▸ Directions: Going down the listing below, print exactly each line from the one with "Terms of Use (188, 2187)" up to and including the one with "[Youtube] (158, 2560)", and skip the rest.

▸ The data:
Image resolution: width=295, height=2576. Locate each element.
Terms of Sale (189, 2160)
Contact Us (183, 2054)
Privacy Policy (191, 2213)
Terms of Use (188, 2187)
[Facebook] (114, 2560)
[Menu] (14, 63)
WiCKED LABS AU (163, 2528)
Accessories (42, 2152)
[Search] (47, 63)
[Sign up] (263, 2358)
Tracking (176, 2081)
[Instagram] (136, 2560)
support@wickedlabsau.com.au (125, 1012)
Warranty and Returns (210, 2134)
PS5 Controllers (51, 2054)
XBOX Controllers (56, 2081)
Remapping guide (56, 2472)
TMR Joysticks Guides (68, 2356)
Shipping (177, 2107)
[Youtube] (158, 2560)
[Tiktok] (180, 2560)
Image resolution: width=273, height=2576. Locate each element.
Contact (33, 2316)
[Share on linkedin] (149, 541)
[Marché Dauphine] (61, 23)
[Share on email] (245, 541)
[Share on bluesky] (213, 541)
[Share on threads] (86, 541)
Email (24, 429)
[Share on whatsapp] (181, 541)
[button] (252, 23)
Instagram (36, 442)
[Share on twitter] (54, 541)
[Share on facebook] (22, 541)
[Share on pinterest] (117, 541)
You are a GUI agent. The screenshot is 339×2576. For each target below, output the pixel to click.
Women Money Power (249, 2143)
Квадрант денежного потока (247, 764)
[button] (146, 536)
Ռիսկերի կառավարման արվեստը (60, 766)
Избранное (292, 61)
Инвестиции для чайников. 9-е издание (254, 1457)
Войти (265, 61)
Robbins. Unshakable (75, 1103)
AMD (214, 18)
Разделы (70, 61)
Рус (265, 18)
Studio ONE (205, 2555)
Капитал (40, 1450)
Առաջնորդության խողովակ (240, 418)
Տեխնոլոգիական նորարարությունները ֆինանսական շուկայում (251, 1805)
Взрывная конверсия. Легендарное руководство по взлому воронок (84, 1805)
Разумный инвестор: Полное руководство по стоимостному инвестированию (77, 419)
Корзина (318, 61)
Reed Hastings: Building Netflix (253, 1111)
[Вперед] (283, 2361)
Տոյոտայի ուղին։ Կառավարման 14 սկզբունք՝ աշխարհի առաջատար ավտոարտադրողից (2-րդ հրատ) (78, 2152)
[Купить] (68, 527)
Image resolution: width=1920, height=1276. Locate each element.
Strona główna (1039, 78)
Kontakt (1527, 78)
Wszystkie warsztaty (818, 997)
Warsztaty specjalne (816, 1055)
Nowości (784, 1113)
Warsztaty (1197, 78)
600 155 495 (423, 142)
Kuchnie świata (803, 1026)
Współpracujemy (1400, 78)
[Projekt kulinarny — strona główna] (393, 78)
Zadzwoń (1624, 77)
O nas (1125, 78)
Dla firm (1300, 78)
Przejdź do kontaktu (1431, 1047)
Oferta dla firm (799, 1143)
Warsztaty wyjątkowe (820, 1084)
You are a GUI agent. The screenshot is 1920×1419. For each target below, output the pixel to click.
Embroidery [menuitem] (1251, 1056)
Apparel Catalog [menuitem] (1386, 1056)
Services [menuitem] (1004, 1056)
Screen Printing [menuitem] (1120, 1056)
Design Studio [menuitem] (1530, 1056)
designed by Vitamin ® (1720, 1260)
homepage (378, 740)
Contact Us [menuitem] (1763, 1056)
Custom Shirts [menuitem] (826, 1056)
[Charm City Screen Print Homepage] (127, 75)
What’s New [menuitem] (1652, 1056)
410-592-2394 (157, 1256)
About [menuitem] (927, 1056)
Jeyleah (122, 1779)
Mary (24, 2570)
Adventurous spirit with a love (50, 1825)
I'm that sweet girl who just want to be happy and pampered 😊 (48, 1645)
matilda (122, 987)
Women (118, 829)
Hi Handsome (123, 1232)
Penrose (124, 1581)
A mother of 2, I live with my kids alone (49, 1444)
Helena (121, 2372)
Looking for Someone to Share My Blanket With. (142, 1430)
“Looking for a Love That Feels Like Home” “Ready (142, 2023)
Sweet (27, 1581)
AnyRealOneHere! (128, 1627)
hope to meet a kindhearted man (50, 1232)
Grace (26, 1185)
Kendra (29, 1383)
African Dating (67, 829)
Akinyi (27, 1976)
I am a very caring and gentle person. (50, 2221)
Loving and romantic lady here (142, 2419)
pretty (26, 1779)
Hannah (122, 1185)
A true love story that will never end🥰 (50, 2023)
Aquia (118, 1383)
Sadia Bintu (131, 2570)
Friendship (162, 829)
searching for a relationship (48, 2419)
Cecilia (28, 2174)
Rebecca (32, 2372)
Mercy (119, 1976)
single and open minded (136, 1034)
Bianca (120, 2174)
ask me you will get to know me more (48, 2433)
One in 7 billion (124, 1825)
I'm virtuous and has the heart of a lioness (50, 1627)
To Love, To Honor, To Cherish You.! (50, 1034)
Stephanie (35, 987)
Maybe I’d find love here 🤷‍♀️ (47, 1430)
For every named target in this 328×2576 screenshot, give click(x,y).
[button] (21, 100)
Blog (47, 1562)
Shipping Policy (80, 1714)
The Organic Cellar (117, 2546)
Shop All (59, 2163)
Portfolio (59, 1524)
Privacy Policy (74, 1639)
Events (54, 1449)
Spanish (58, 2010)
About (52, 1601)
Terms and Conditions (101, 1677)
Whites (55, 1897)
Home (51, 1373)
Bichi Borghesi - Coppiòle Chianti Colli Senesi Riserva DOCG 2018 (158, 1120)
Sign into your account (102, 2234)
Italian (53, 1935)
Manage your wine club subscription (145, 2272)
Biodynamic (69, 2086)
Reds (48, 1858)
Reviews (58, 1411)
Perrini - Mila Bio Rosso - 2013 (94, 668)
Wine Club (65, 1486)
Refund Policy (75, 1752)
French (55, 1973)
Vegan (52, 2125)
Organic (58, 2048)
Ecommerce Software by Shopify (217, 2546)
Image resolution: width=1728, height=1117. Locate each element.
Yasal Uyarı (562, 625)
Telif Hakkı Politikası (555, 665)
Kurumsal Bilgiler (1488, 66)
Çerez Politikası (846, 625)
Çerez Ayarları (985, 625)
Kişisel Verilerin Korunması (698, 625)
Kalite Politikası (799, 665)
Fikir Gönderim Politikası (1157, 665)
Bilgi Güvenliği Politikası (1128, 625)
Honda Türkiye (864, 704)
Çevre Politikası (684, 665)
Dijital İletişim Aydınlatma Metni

▸ Your response:
Terms of Use (188, 2187)
[Facebook] (114, 2560)
[Menu] (14, 63)
WiCKED LABS AU (163, 2528)
Accessories (42, 2152)
[Search] (47, 63)
[Sign up] (263, 2358)
Tracking (176, 2081)
[Instagram] (136, 2560)
support@wickedlabsau.com.au (125, 1012)
Warranty and Returns (210, 2134)
PS5 Controllers (51, 2054)
XBOX Controllers (56, 2081)
Remapping guide (56, 2472)
TMR Joysticks Guides (68, 2356)
Shipping (177, 2107)
[Youtube] (158, 2560)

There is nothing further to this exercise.